1. Transfer the tissue to a Dounce tissue grinder mortar tube and add 3-4 mL of WBB with forceps.
2. Mince the tissue with a 'loose' pestle 55 times. Rinse the 'loose' pestle with WBB. Now mince the slurry with a "tight" pestle 25 times.
3. Divide the slurry equally into two 50 mL tubes and add 1.5x volume of cold 30% BSA-dextran, vigorously shaking the tubes to mix the slurry.

4. Isolation of the vascular fraction

1. After vigorously shaking the tubes, centrifuge the tubes for 25 min at 3,000 x g and 4 °C.
2. Transfer the supernatant (along with the top myelin layer) to 2 new tubes, and centrifuge the tubes for 25 min at 3,000 x g and 4 °C. Preserve the pellets from the first centrifugation by adding 3 mL of cold WBB (keep the pellet at 4 °C).
3. Repeat step 4.2 and carefully preserve the pellets from 2nd centrifugation.
4. Discard the dextran and the myelin with tissue debris from the tubes from step 4.3. Preserve the pellets in cold WBB.
5. Pool the contents of tube 1 and tube 2 from step 4.1 and make up to final volume of 10 mL with cold WBB.
6. Repeat this step for tubes from step 4.2 and step 4.3.
   NOTE: Finally, there are 3 tubes from 3 centrifugations.
7. Dissociate the pellet using 6 up-and-down strokes using a 10 mL pipette until no visible clumps of pellets remain.
8. Filter the cell suspensions of each tube using a vacuum filter assembly and a nylon mesh filter.
   NOTE: This filtration step is important in order to remove longer/larger vessels via the mesh filter.
9. Recover and resuspend the capillaries by scraping the filter with the help of a flat tip forceps or a scraper in WBB at room temperature. Filter the suspension with a fresh filter to recover more capillaries
10. Divide the filtrate equally into two tubes and centrifuge for 7 min at 1,000 x g and RT.
    NOTE: During this centrifugation step, prepare the enzymatic solution. Determine the volume of WBB required in accordance with the number of animals used (see Table of Materials). Add 1x of DNase 1 and 1x of Tosyl-L-lysyl-chloromethane hydrochloride (TLCK) (see Table of Materials) in WBB and pre-warm to 37 °C.
11. Collect the pellets from step 4.10 in one tube with pre-warmed WBB with enzymes. Add pre-warmed 1x collagenase/dispase. Place the tube in the shaking table water bath at 37 °C for precisely 33 min.
12. Stop the enzyme reaction by adding 30 mL of cold WBB. Centrifuge the suspension for 7 min at 1,000 x g and RT.
13. Discard the supernatant carefully and dissociate the pellet in WBB with 6 up and down strokes using a 10 mL pipette. This step should be less rigorous and comparatively faster.
14. Centrifuge the suspension for 7 min at 1,000 x g and RT.
    NOTE: During this step, discard the coating from the culture dishes and rinse them once with DMEM at room temperature. Coat cell culture dishes for at least 1 h at RT.
15. Discard the supernatant from the tube obtained at step 4.14, and dissociate the pellet in new complete DMEM media, plate the cells (Day 0, P0) in 9 wells of 6-well plates (1 well of 9.6 cm2 each).

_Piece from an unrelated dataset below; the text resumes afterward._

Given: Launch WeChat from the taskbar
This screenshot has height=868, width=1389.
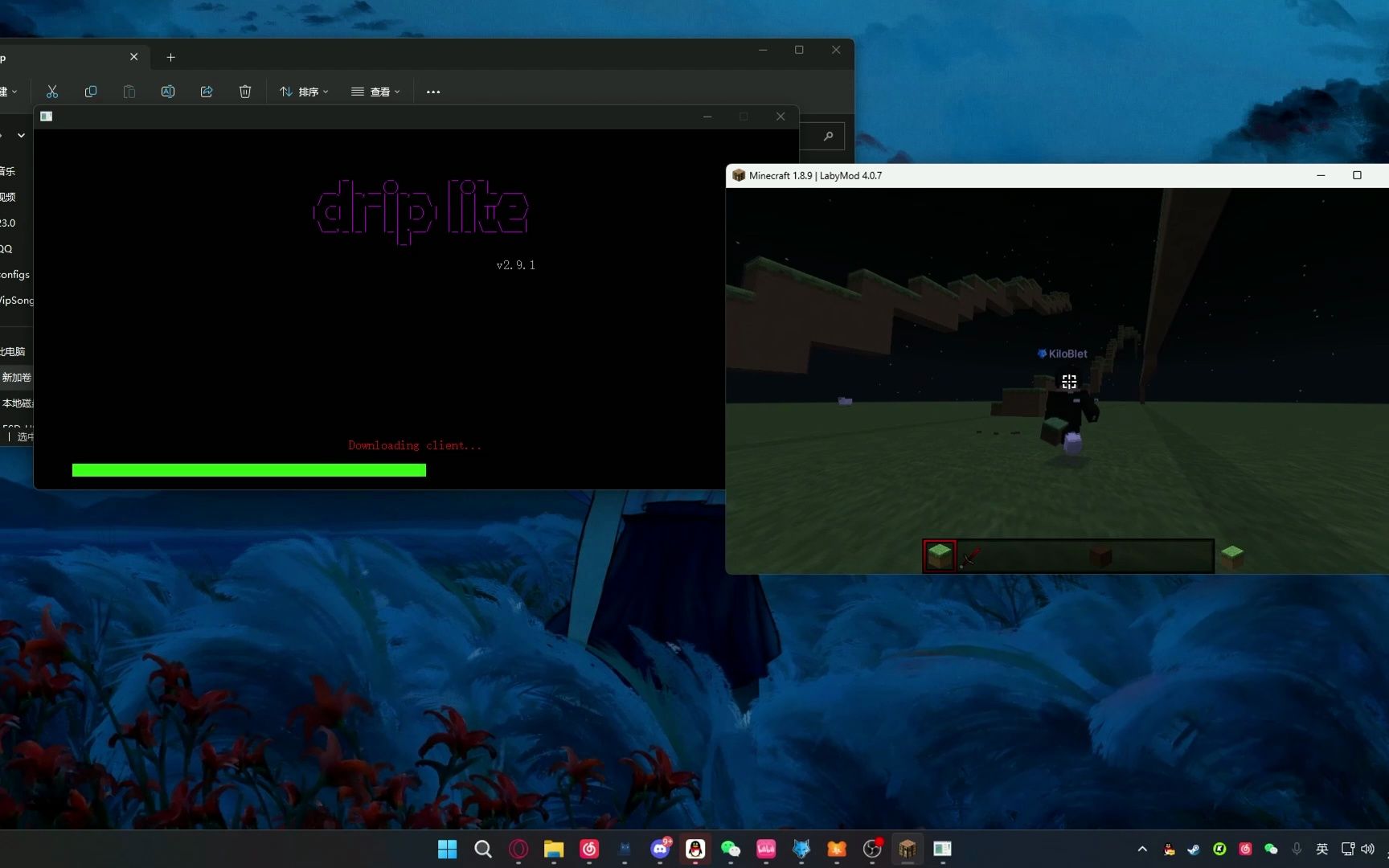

5. Proliferation of cerebral pericytes

1. Maintain the cell cultures at 37 °C and 5% CO₂ in a sterile incubator. Replace the culture media after 24 h (day 1) of plating the cells by carefully removing the debris. After day 1, change the culture media in every 48 h.
2. Observe the cell culture for at least 7-8 days. By this time, cellular growths on the top of endothelial unilayer should be observable.
3. Passage the cells on day 8-10 (depending on the confluency) in pericyte culture medium to passage 1 (P1) on gelatin-coated culture plates. Change the culture media in every 2 days. Observe the cells for 6-7 days. Cells are consecutively split again to passage 2 (P2) on day 17 [and passage 3 (P3) on day 24 only if required], grown in pericyte medium in gelatin coated plates.
   NOTE: Cells shall be ready for experiments/observation at nearly 80-90% confluency.